IN this election year's broad discussion about the nation's economy, one of the most pivotal issues has been virtually ignored: foreign-oil dependence and the need for a national-energy policy.
Energy issues received a scant 13-line mention in the official Democratic platform. The GOP's counterpart, a 123-page document released at the Republican National Convention last month, devoted just three pages of generalities to the topic.
Industry analyst Charles Ebinger, a senior fellow at the Center for Strategic and International Studies, says "it's ironic" that just two years after the United States armed forces fought a war against Iraq that was "principally" over oil, both Republican and Democratic policymakers have avoided making tough choices.
"The Administration hasn't addressed the primary question of whether we face a national-security threat due to our dependence on oil imports or whether we are putting our economy at risk," he says. Democratic strategists "haven't made energy policy an issue, except with opposition to the gas tax and a vague mention of support for renewable energy sources."
Some critics assailed sending US troops to the Gulf as a reflection of the US failure to come up with a cogent energy policy that substantially reduces foreign-oil dependence. But President Bush repeatedly drew the link between energy and economics. American jobs, he said, would be jeopardized if the Persian Gulf's cheap and ready oil sources fell into Saddam Hussein's control.
Michael Boskin, chairman of the White House Council of Economic Advisors, recently told reporters that had it not been for the Gulf war, Saddam Hussein would have control of two-thirds of the world's oil and the industrialized world - largely reliant on Middle Eastern oil - would be in an economic tailspin.
But for many years - with the exception of a brief time during the Gulf crisis - world crude-oil supplies have been abundant. Low oil prices have been sustained by large-scale producers who want the price low enough so they can reap substantial revenues but not high enough to encourage alternative sources.
Not only is the country increasingly dependent on foreign oil, but US oil firms are more engaged in foreign exploration than in domestic exploration.

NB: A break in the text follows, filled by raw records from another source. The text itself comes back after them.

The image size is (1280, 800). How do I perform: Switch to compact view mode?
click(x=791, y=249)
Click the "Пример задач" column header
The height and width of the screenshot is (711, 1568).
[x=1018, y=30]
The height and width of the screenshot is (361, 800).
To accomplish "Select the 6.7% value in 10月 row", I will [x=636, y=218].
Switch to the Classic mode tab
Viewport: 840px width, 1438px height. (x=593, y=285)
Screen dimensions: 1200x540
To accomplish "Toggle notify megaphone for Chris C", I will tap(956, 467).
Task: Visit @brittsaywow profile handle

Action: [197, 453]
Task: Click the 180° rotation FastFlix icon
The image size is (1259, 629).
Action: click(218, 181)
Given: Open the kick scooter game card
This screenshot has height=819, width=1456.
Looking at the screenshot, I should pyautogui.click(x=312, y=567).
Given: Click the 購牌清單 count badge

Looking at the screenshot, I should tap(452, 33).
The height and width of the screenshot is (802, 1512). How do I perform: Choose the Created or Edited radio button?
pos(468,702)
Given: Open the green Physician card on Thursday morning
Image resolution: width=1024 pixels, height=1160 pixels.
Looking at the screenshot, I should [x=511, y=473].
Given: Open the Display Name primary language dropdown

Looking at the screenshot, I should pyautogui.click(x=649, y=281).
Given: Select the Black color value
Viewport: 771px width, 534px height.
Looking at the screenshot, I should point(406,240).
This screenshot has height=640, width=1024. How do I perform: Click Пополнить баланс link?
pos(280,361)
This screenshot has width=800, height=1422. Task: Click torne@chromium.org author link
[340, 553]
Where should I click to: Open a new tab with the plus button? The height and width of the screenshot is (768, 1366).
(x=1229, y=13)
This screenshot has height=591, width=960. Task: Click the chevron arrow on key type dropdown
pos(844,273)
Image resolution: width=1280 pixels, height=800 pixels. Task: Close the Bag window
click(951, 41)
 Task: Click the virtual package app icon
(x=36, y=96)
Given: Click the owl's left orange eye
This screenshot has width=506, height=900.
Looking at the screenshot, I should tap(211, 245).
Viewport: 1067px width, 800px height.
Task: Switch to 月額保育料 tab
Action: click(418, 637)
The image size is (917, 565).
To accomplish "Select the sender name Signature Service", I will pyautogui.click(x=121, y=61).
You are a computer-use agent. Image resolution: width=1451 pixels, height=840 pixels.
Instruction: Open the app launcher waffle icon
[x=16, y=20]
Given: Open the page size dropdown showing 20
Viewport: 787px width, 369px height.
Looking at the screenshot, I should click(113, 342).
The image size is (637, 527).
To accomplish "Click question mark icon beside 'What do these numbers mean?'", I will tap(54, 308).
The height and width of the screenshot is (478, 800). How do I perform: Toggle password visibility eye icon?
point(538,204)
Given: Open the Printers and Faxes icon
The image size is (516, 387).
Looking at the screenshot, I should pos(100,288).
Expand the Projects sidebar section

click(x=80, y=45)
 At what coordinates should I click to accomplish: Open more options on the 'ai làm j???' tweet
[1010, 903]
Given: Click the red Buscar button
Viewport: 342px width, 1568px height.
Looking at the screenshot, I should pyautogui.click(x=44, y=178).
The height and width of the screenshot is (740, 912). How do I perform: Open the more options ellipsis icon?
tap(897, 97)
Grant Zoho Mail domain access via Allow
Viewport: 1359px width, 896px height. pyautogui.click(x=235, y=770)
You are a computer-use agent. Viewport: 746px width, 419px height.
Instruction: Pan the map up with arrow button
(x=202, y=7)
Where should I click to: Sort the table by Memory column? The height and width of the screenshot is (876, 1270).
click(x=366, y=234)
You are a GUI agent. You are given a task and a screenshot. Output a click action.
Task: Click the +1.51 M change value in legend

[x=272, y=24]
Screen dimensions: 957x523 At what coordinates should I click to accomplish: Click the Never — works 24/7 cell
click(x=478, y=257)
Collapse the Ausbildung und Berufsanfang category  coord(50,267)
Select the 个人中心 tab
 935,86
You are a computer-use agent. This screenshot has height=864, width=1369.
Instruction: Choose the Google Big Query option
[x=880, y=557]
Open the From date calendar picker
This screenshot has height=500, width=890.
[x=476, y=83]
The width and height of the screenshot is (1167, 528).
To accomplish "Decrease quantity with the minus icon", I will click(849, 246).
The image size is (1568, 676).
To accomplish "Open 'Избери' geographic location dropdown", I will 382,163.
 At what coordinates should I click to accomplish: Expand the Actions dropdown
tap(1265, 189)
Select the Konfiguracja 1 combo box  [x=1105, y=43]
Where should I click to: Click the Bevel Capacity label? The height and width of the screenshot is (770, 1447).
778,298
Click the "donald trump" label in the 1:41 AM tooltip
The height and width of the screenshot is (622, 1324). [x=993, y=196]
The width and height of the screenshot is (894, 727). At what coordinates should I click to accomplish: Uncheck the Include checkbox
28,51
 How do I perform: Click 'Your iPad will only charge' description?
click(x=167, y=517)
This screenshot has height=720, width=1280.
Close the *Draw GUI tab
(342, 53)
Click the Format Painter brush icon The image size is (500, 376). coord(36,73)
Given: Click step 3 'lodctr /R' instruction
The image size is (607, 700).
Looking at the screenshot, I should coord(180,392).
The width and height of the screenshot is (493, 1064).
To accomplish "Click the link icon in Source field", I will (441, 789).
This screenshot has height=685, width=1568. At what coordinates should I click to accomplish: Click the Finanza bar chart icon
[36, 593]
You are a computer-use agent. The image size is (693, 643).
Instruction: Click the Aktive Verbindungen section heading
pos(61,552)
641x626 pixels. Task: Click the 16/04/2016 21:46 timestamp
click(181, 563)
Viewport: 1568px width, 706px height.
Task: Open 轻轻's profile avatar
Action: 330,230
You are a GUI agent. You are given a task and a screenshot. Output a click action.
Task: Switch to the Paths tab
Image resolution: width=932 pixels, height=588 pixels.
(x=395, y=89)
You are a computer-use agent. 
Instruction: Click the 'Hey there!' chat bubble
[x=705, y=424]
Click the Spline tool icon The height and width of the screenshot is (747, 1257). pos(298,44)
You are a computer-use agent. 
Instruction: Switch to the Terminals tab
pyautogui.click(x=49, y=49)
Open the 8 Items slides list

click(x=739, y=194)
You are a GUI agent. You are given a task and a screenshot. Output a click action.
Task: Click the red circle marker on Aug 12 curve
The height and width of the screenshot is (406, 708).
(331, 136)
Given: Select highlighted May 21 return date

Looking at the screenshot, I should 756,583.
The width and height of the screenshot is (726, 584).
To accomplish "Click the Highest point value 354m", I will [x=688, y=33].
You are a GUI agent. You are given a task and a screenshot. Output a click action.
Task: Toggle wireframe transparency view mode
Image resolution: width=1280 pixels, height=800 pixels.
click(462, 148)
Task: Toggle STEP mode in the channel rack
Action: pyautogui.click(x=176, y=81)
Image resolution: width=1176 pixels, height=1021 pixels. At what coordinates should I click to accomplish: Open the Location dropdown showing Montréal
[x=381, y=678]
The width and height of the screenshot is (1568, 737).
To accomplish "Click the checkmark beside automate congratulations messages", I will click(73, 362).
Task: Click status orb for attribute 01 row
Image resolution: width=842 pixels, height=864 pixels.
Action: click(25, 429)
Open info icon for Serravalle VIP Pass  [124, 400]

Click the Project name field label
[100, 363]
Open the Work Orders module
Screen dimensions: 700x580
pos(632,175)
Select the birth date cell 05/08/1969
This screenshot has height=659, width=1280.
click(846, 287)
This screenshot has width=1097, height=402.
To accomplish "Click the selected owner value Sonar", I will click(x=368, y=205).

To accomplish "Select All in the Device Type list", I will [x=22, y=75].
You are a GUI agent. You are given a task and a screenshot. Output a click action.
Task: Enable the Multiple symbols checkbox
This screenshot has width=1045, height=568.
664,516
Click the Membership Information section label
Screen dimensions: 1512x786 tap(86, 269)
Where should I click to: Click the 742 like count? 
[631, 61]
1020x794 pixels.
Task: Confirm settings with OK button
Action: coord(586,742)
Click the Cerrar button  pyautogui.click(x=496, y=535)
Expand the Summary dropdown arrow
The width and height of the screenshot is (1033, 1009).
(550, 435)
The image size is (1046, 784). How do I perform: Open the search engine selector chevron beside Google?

William O'Keefe, chief operating officer of the American Petroleum Institute, says the federal government's policies of "discouraging domestic exploration" have contributed to an 80 percent drop in the number of Americans employed in oil exploration and production and a 30 percent drop in refinery workers.
"The federal government has said `We don't want a domestic petroleum industry,' " Mr. O'Keefe says, "so US companies are taking their money abroad."
In 1982, US oil firms devoted 60 percent of their resources to domestic exploration and 40 percent to prospecting overseas. Today, that ratio is nearly reversed. Of all the US economy's sectors, the oil industry has undergone the most dramatic shift. Suffering more job losses than the imperiled American auto and steel industry combined, the oil industry is in a depression, O'Keefe says.
"We are the world's preeminent oil industry in terms of technology, safety, and performance," he says, "but the significant drop in crude-oil prices during the 1980s, the federal government's undercutting of the energy industry's development, and costly environmental regulations have had a devastating affect."
Energy policy "will definitely be different if Bill Clinton is elected president in November," asserts Adam Sieminski, a financial analyst at the NatWest Investment Banking Group in Washington.
Mr. Sieminski doubts that Governor Clinton will hold to any of what Sieminski says are the four major long-term goals that have driven US energy policy: low energy prices, minimum government intrusion, diversified supply mix, and a competitive global position for US companies. Clinton supports more environmental regulation, which could mean higher pipeline and tanker costs; he opposes off-shore drilling and favors cleaner natural gas.
O'Keefe says that prospects for the petroleum industry should be dovetailed with the US recovery from recession. "We'll consume more energy as the economy grows. By the end of the decade, we should see up to a 2 percent increase in energy consumption - oil, natural gas, and coal. But if we don't increase domestic production, then we'll see imports climb from our current 50 percent to near 70 percent."
The North American Free Trade Agreement may offer the US a way to lower reliance on Middle Eastern producers and increase development opportunities for US firms in Mexico.
But the agreement will likely enhance US dependence on Mexico, another chief foreign supplier. Last year, one-quarter of US oil imports came from Canada and Mexico, up from 21 percent in 1990.
Bush puts much stock in NAFTA, which is now pending legislators' approval in the US, Canada, and Mexico. US Department of Energy Secretary James Watkins says the accord will create a "more secure future for North American energy markets."
Mr. Ebinger says DOE's focus is more than Mexico can deliver and only stalls the energy debate at home.